## WHAT THIS TASK INVOLVES
Instruction for the entries that follow: retype exactly the lines from the line with "Click the 30,000=00 miscellaneous fee amount" to the line with "Screen dimensions: 1105x694", both included, and omit all others.

## DATASET RECORDS
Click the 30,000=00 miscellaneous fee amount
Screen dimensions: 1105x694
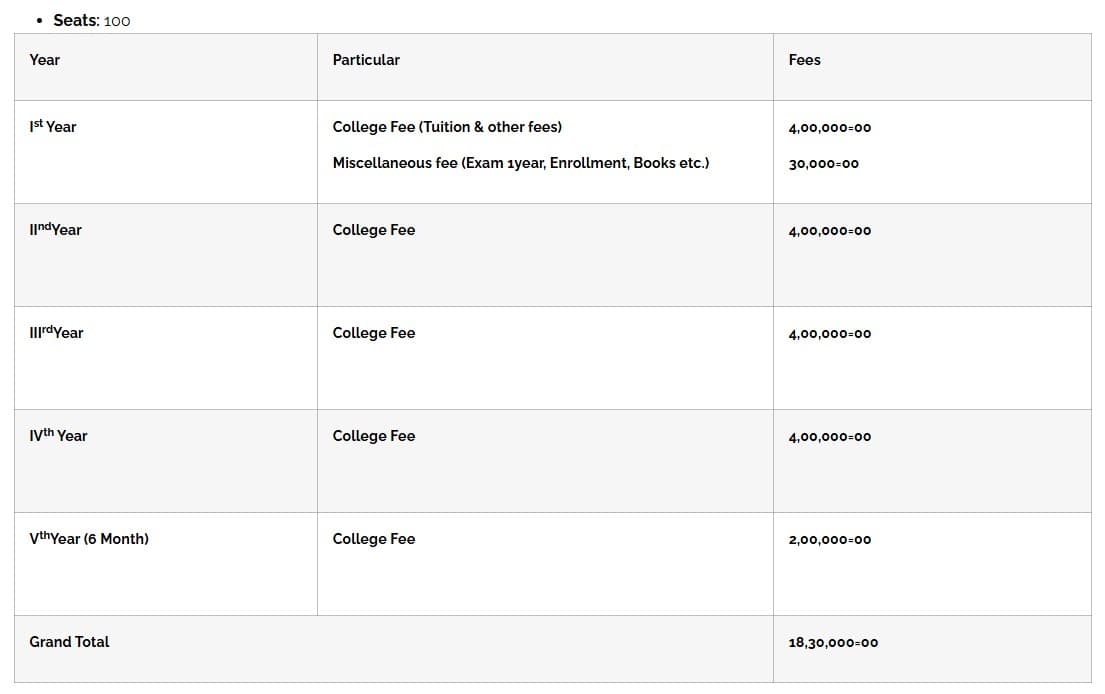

* * *

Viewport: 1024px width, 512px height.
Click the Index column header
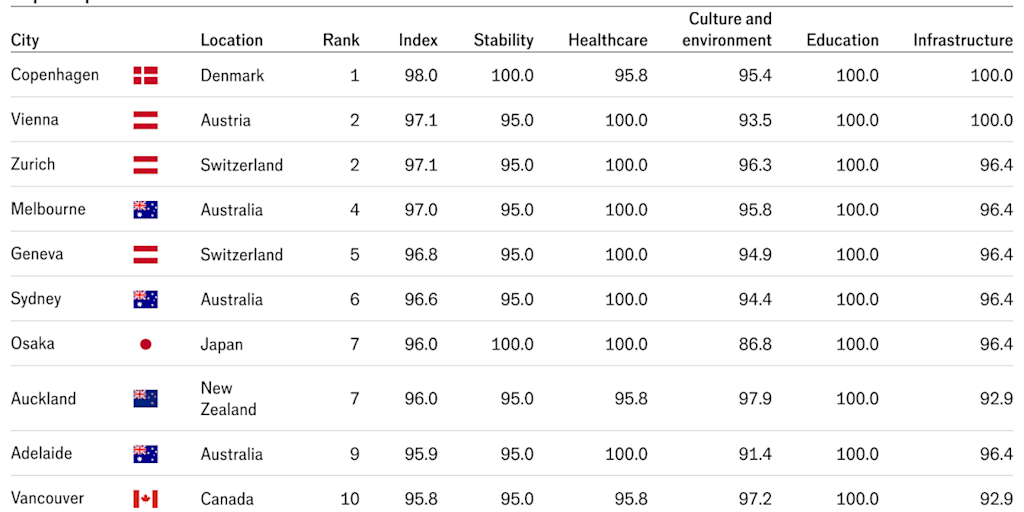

...

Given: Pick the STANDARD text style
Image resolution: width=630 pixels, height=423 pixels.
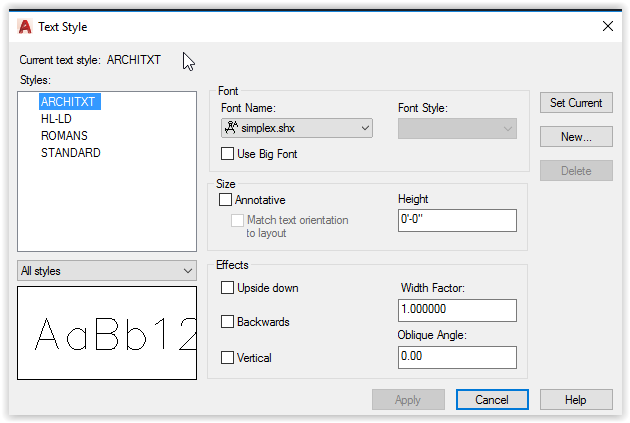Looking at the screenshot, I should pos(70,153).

## REPLY TO THE TASK
Click the 30,000=00 miscellaneous fee amount
Screen dimensions: 1105x694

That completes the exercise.